It is a little more than a year since D. Subbarao took over as Reserve Bank of India (RBI) governor on 5 September 2008. He walked into a minefield. The local money market froze in the aftermath of the collapse of investment bank Lehman Brothers on 15 September 2008. Then came the worst global economic downturn since 1929. Subbarao cut interest rates and did well to stabilize the money market.
He has since then been fighting another fire, this time fanned from New Delhi rather than Wall Street. The government needs to borrow in excess of Rs5 trillion—a record —to finance its huge deficit.

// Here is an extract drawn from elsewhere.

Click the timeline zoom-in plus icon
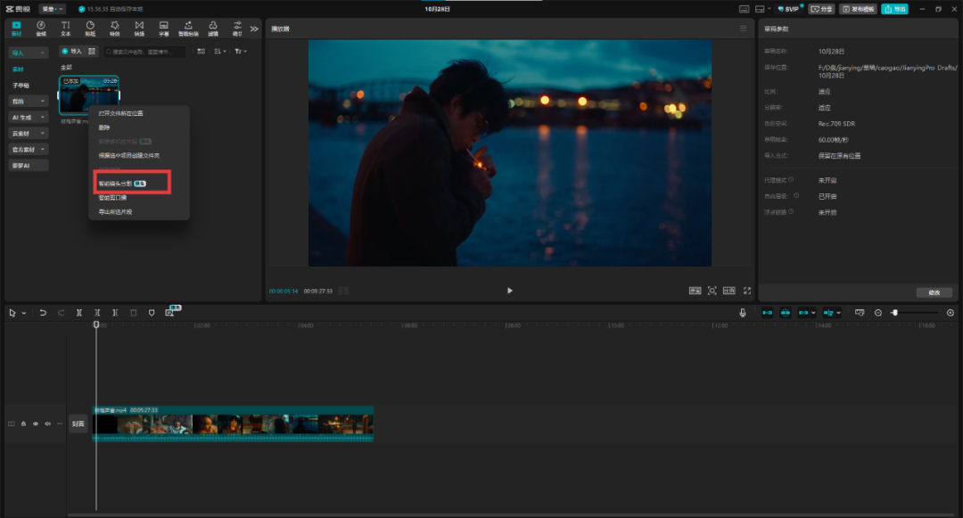Image resolution: width=963 pixels, height=518 pixels. [x=950, y=313]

The Indian central bank has been less successful in assuaging the fears of the money markets on this occasion. The Indian yield curve is not a perfect indicator of inflationary expectations, but the inexorable rise in long-term interest rates does tell us something useful.
Subbarao will have other substantive battles in the years ahead. One, he will have to be part of a process to define what the central bank should do: be a stripped down macroeconomic manager or continue to be a lumbering beast which also manages the government debt, oversees banks and is a clearing house for government bond trading.
Two, he will have to defend RBI’s nuanced approach to monetary management, which is far better than the simplistic inflation targeting through changing interest rates that was a favourite of monetary fashionistas till their much-admired Western central banks embraced financial stability as a goal and quantitative easing as a tool.
Three, Subbarao will have to protect RBI’s independence from finance ministry marauders who have for long wanted the central bank to toe the New Delhi line. And the governor has also spoken of the need to change the culture of the central bank, making it more communicative and open to internal debate.
A year is too short a time to judge a central bank governor. But there is no doubt that Subbarao has got off to a good start.